#### [Brief]
All that should come back is the lines of the data below from the one containing "Task: Open the Page number dropdown" to the one containing "Screen dimensions: 1838x919", inclusive, exactly as they stand.

#### [Information shown]
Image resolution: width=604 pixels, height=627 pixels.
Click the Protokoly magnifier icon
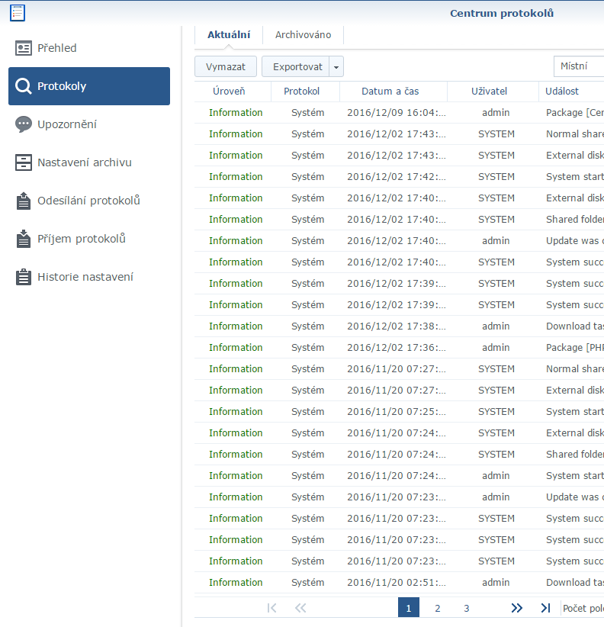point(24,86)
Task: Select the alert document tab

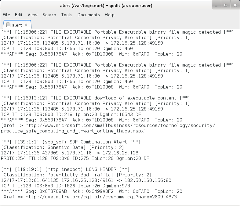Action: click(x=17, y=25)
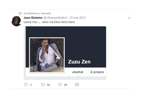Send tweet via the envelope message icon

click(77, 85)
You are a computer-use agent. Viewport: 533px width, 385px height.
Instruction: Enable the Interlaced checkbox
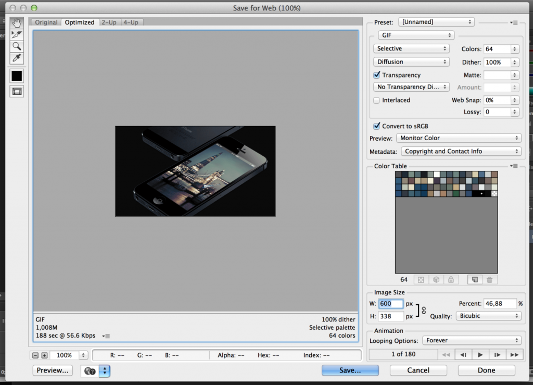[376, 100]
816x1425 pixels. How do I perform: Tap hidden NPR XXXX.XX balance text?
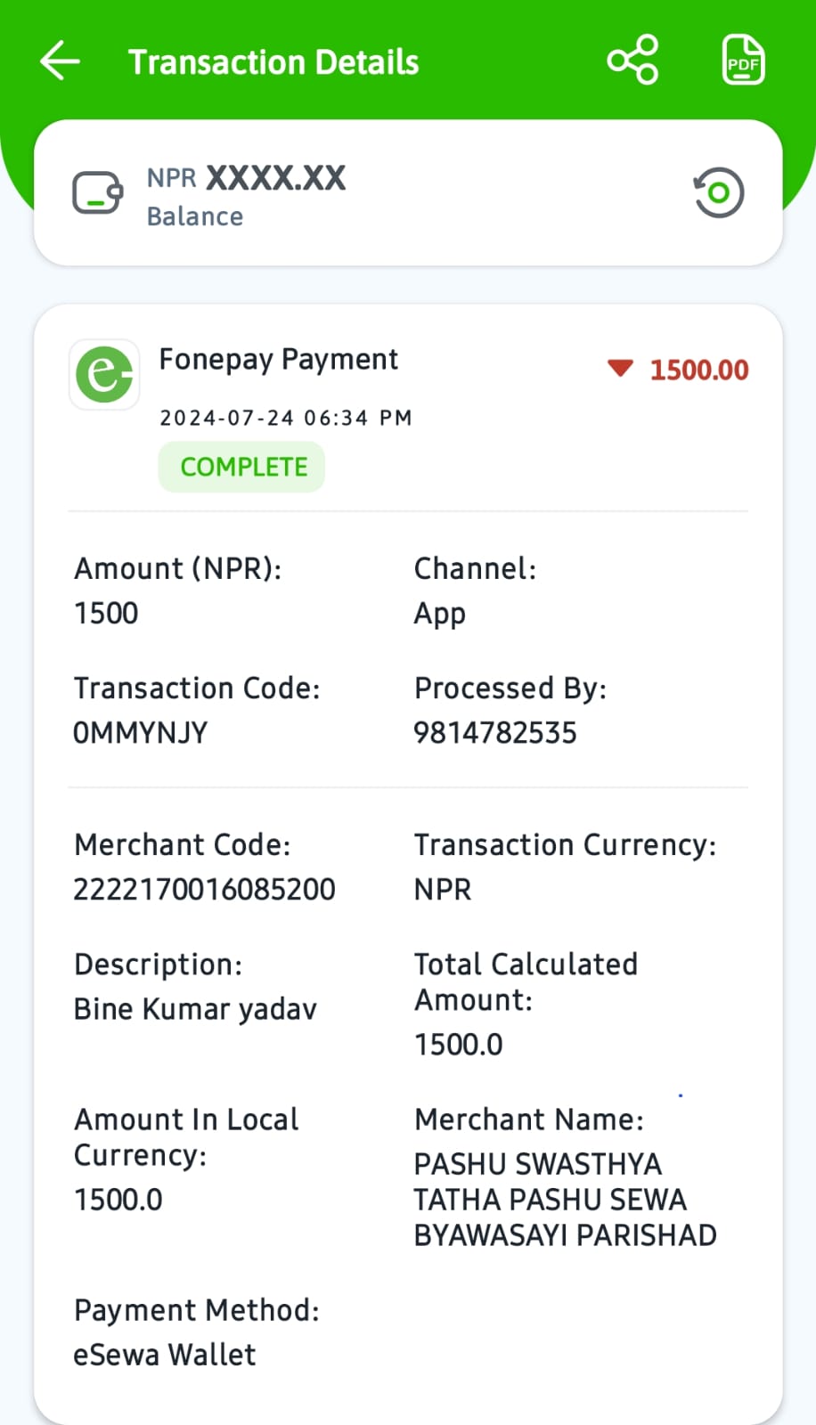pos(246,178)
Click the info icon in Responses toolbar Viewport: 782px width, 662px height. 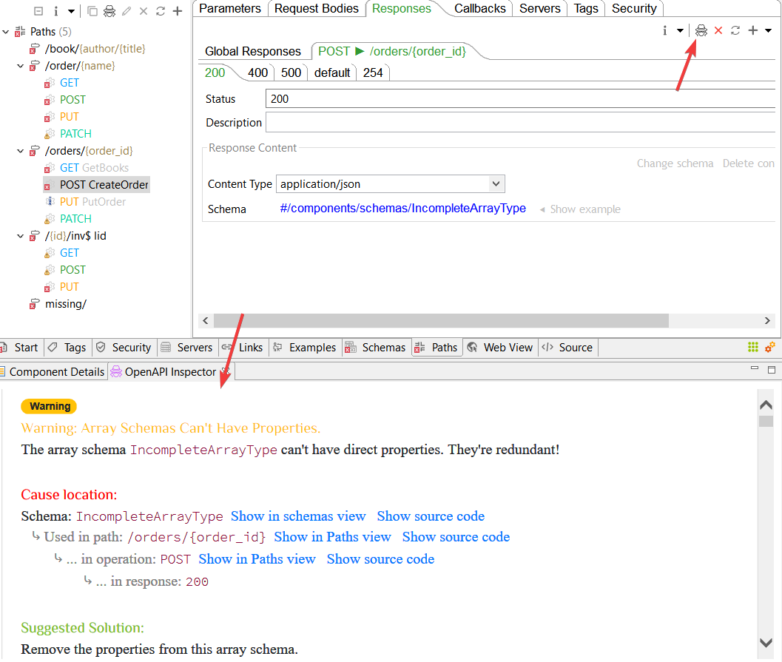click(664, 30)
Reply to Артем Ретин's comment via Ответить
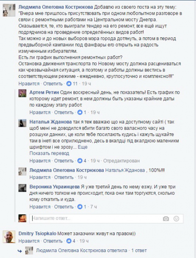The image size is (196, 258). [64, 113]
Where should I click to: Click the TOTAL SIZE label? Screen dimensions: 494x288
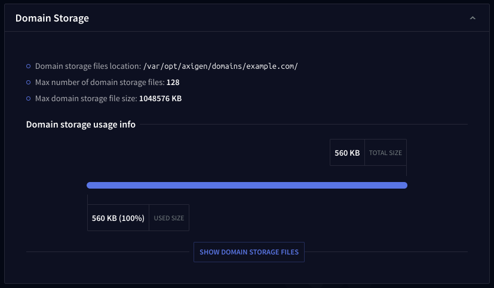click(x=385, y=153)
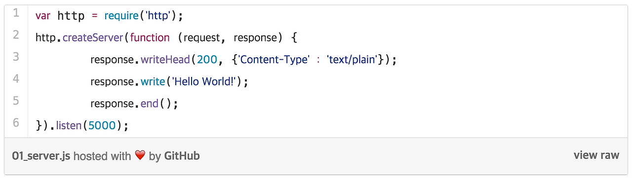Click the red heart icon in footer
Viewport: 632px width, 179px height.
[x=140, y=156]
==
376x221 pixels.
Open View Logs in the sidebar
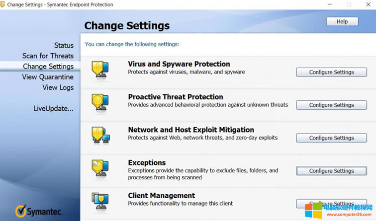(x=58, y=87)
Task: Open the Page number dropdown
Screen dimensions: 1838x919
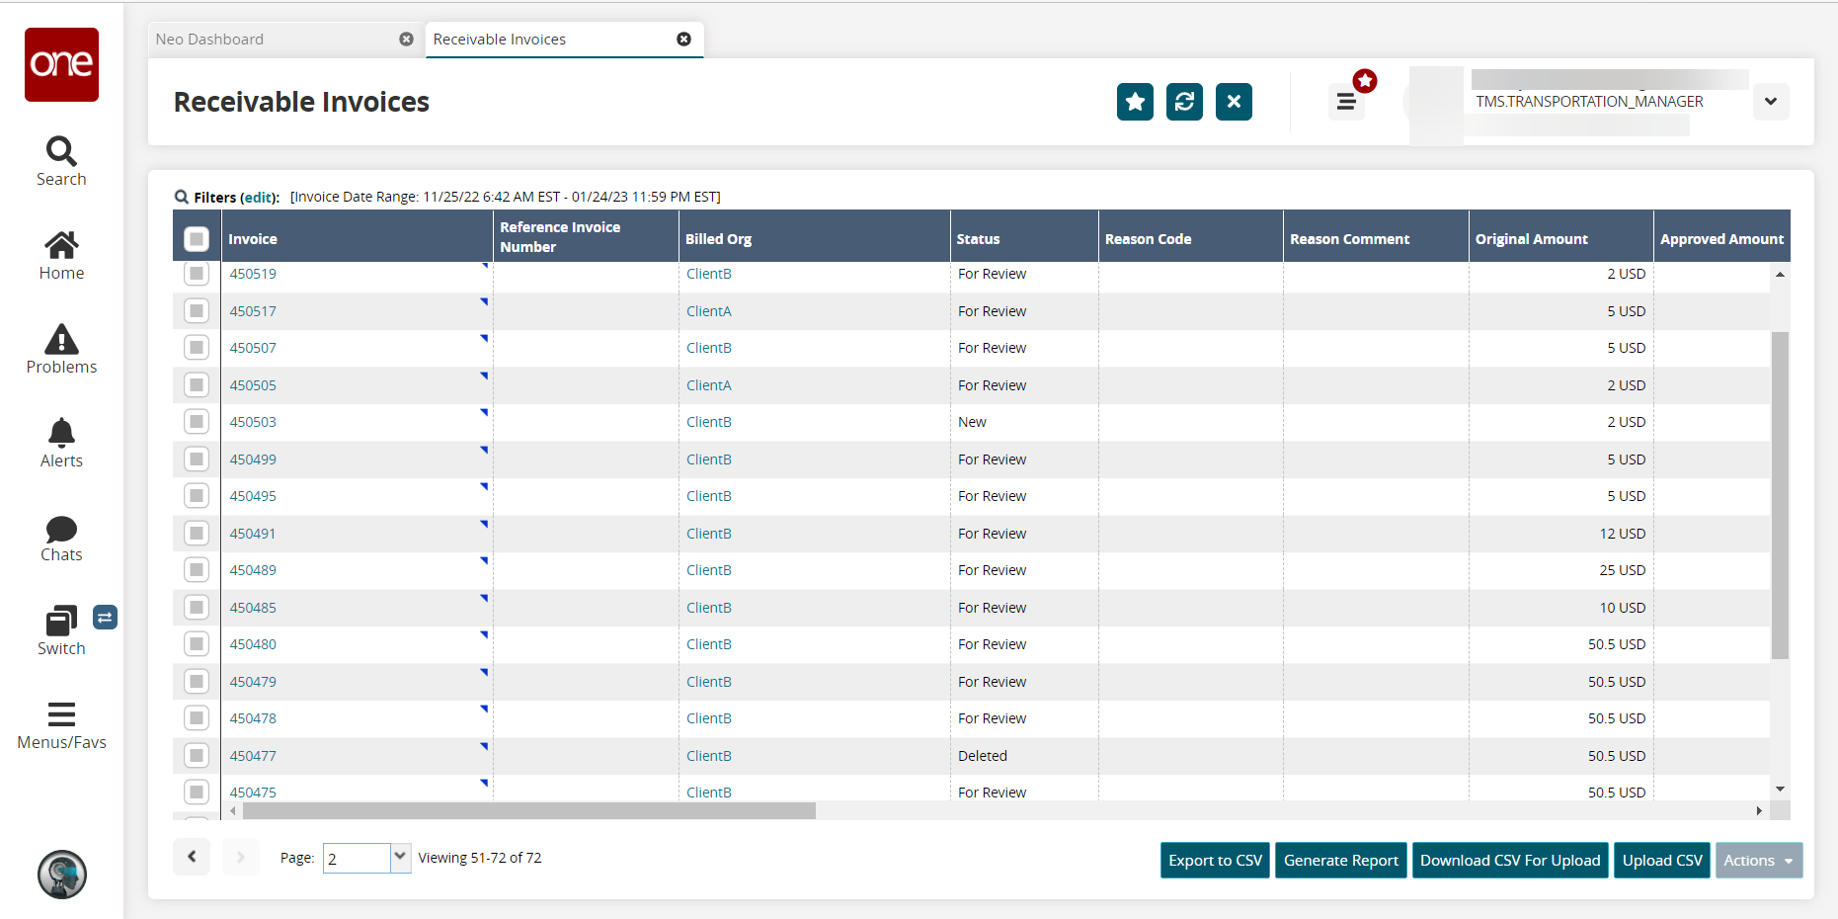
...
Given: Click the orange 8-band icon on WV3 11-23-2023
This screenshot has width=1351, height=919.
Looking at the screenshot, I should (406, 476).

#### [Response for this exercise]
Task: Open the Page number dropdown
Screen dimensions: 1838x919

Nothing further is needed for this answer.